入居者であるテナントが費用を負担するケースは、表にあるB工事とC工事です。B工事はオーナー指定の施工業者となるので、今後のビジネスパートナーとしての付き合いやボリュームを理由にした金額交渉がしづらく、お付き合いのある業者さんへのヒアリングだけで想定していた予算より一般的には高くなります。

予算がデザインに与える影響は大きいので、工事区分もしっかりと要件に盛り込みデザイン側である程度予算をコントロールできる状況をつくりましょう。何度もいいますが、工事区分はビルによって異なるので、物件の契約前にオーナーへ確認しておきましょう。

デザインコンペを企画する前に準備すべきこと

コンペも外部企業に対してのひとつの依頼となるので、開催する前に事前準備は必要です。急に依頼内容が固まることはないので、下記の順に状況を整理し、きちんとした依頼書をつくりましょう。

移転先の物件情報をまとめる

コンペ参加デザイン会社に事前に伝えられるように、移転先の物件情報をまとめておきます。

可能なら物件の図面一式を用意しましょう。その場合は平面図はもちろん天井設備の状況がわかる天井伏図や設備図関係、工事区分表なども必要情報になります。また工事のコストも提案に含める場合は、物品の搬入条件や工事日、工事時間などのビル固有の条件も必要になります。もし可能であれば移転先ビルの現調を計画します。物件の規模や現況がわかれば、詳細なデザインプランをイメージできます。

詳細な情報がないままでは予想外のやり直しが発生する可能性もあるので、事前に準備しておきましょう。

現在の課題や目的を明確にする

理想のオフィスを実現するために、現オフィスの問題点を洗い出して目指すオフィスを明確にしましょう。
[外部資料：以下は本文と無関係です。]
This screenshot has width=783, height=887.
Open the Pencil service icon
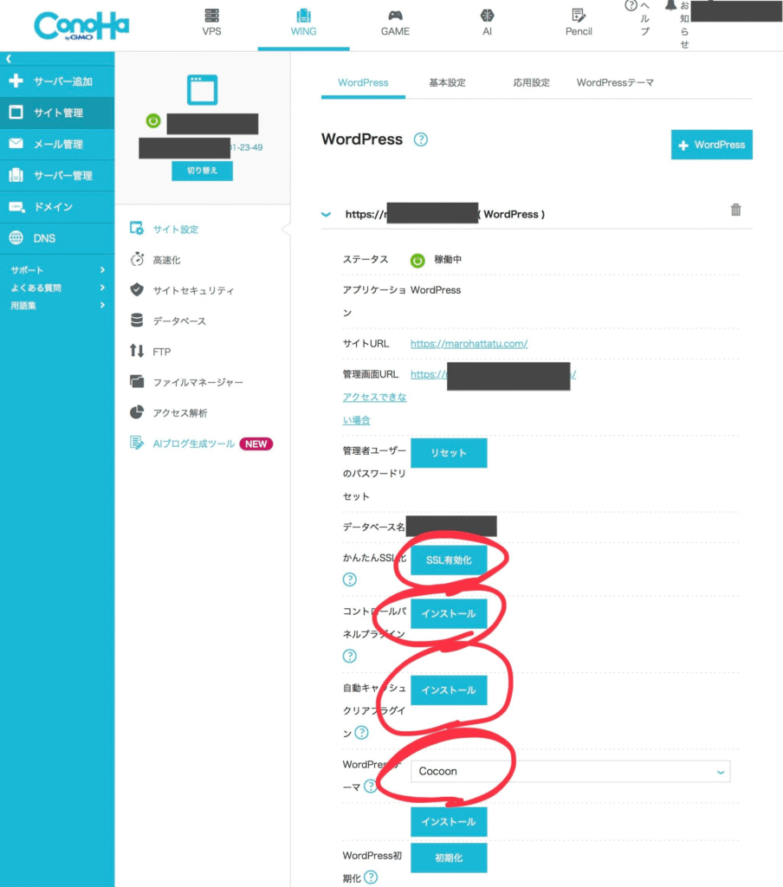(579, 16)
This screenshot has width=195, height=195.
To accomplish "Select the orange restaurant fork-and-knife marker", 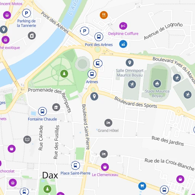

たとえば働きやすく開放的な雰囲気や、企業イメージの向上など。新しいオフィスをどんな場所にしたいのか、コンペに参加する会社へ目的をしっかり伝えることが大切です。

予算を決める

あらかじめ予算を決めておきます。

内装工事は内容によって大幅に変わるので、思っていたよりも費用がかかる場合があります。必要な費用をすべて書きだして、内装工事費にどれくらい使えるのか明確にしておきましょう。

スケジュールを決定する

内装工事を完了するまでのスケジュールを決定しておき、コンペに参加する会社には工期を含めた全体的なスケジュールを伝えましょう。

提案までのスケジュールのみではなく、提案後の流れや工期がわかればスケジュールに合わせてオフィスデザインを提示してもらえるからです。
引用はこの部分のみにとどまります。